◆ WHAT IS NEEDED: Please make an exact copy of the lines from the one holding "Image resolution: width=850" through the end of the data, both ends included, with no pictures.

=-=-=-=-=

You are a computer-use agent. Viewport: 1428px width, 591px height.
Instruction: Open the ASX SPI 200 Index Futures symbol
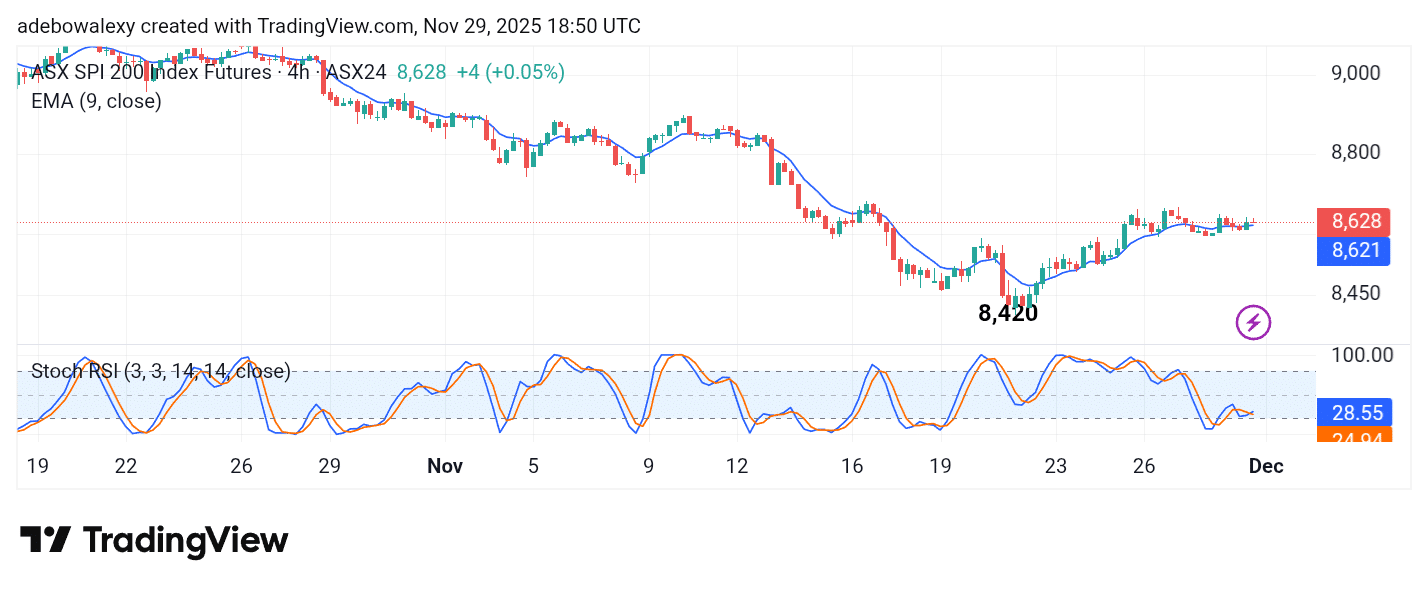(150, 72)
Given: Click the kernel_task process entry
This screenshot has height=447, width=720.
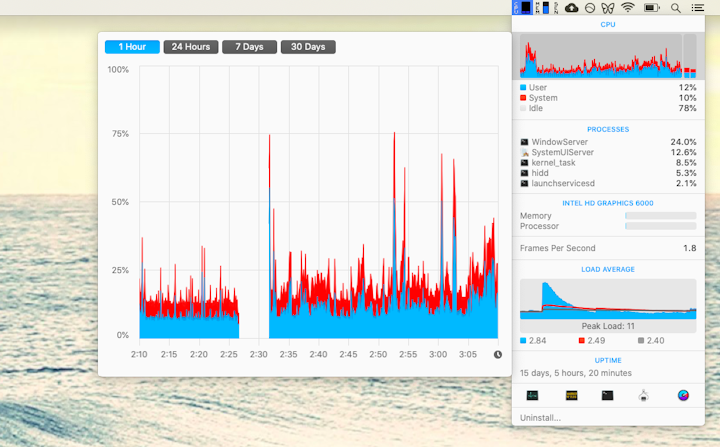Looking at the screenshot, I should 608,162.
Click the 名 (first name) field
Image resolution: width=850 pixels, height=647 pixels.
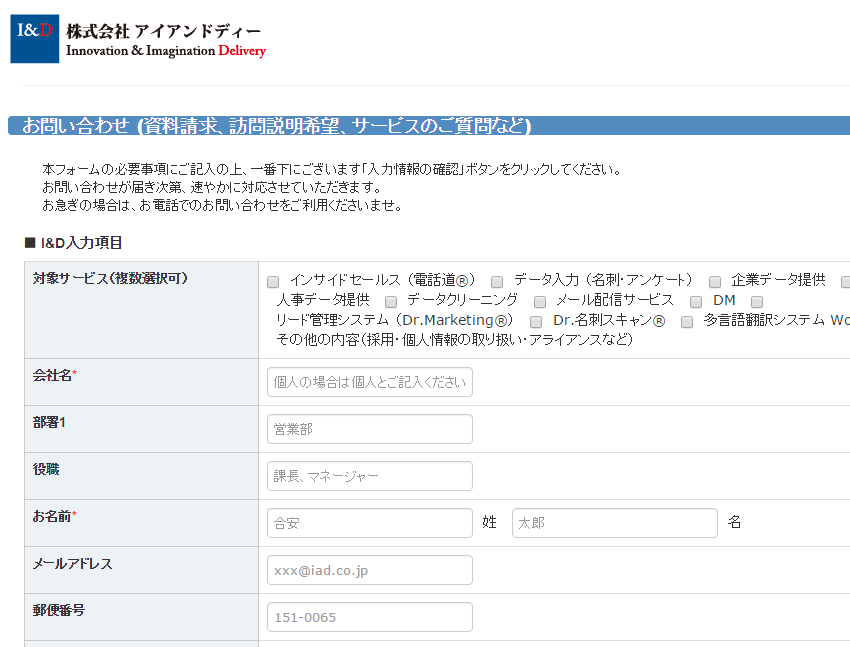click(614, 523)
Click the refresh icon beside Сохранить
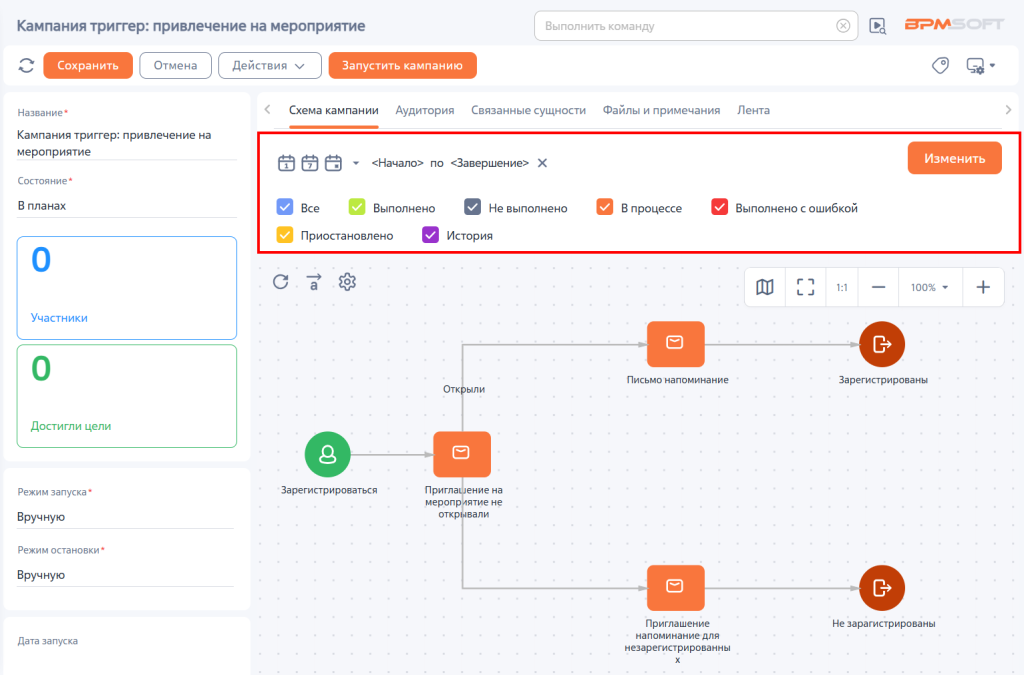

=-=-=-=-=

◆ RESPONSE TO THE TASK:
Image resolution: width=850 pixels, height=647 pixels.
click(614, 523)
Click the refresh icon beside Сохранить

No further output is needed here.